Look forward to getting lots of tips from this site.


----------



## andyboro1466867929 (Oct 31, 2006)

weclome


----------



## bulldozer1466867928 (Oct 8, 2006)

Hello, welcome along


----------



## NumeroUno1466867928 (Jul 18, 2006)

Welcome! Where do you train?


----------



## Neil R (Oct 29, 2006)

tripk2707 said:


> hi all.
> 
> my names louise, im 20 and have just started training.
> 
> ...


Honest feedback.....They're perfectly fine!

10st 4 on a 5' 9" frames is an acceptable weight for non-training people, I'd be surprised if anyone called you fat!!?? And 21% Bdyft is also within normal for a female.

Not had chance to look in picture forum yet but posting some pictures is a better way of assessing your starting point.

As your new to the game, and are looking to gain muscle and lose fat (aren't we all) i'll give you the best advise possible. Hold these in the forefront of your mind at all time.

1 :- DO NOT GET HUNG UP ON YOUR BODYWEIGHT!!

This is the most important rule, muscle is more dense than fat so you may find you lose fat, gain muscle and still weigh exactly the same, or even more. You do not have a neon sign on your head telling the world what you weigh...and honestly it doesn't matter in the slightest. It how you look, so ignore the scales and go by the what the mirror shows.

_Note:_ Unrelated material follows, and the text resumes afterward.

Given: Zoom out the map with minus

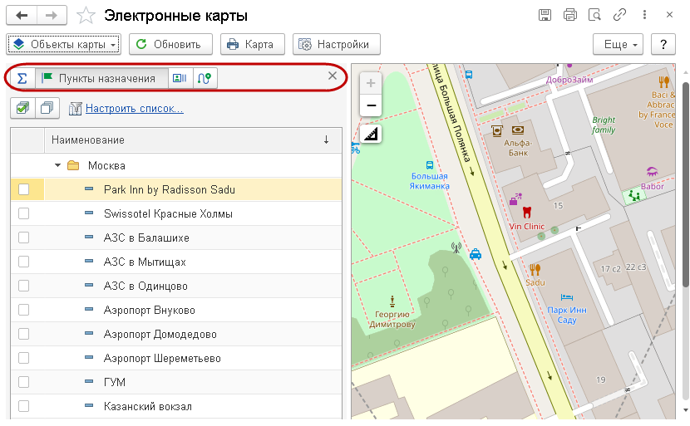Looking at the screenshot, I should coord(371,105).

2:- IF YOU HAVE QUESTIONS....ASK 'EM!!!

What you do not know cannot help you, and if youdon't know find out. There are numerous vastly experianced trainees on this forum for you to gather almost all the knowledge you could ever need. There is no such thing as a stupid question!!

3:- ENJOY .

Speaks for itself really....

I'm sure we'll have more discussions over time.

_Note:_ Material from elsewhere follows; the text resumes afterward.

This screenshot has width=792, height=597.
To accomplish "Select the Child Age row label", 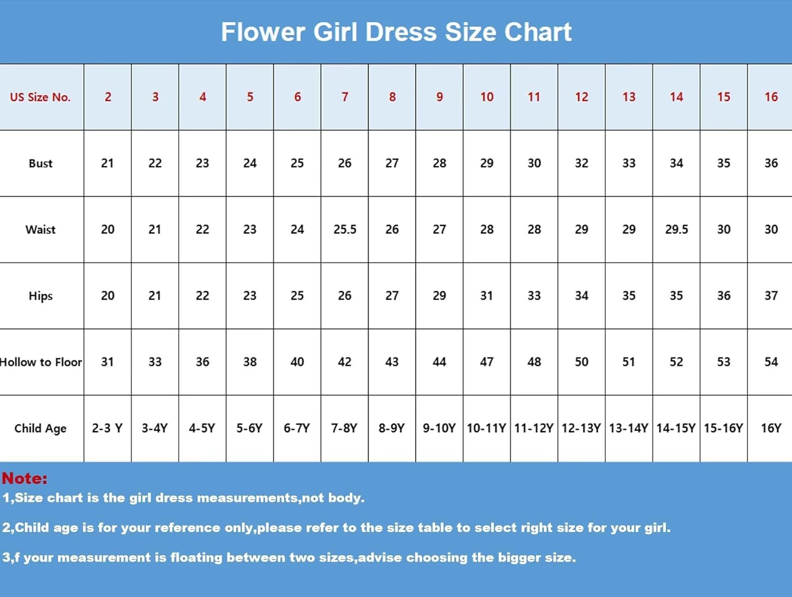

Good luck with you goals!. 

Neil


----------



## LeeB (Oct 5, 2011)

welcome on board louise.. as neil says... it doesnt look like you have much to worry about...

theres loads of advice on this site... from people who really know their stuff... so stick around!

keep a look out for bettyboo's comments... shes a top female athlete and will certainly be able to point you in the right directions!


----------



## Guest (Nov 26, 2006)

thanks for the feedback.

Looking forward to more good advice from this site.

I chucked the scales out a few weeks ago as i was paying to much emphasis on weight - looking in the mirror is much more effective and im certainly becoming more positive.

Will be posting a few questions shortly and will look forward to more great advice.

louise


----------



## Guest (Nov 26, 2006)

hello,

2nd best idea to chuck the scales away, clothes are always the best indication for weather your losing or gaining, plus if your gaining muscle then it will show heavier on the scales.

1st best idea was logging on here, (how cheesy is that)

anyway those stats are fine, gunna have a look in the pics section now,

ask away its the only way you learn

thank you for the compliment lee

xx


----------



## Guest (Nov 26, 2006)

Welcome 8)


----------



## splinter1466867924 (Aug 5, 2005)

Hi!

Many knowledgable women on this board, including Mrs. Universe!

Splint


----------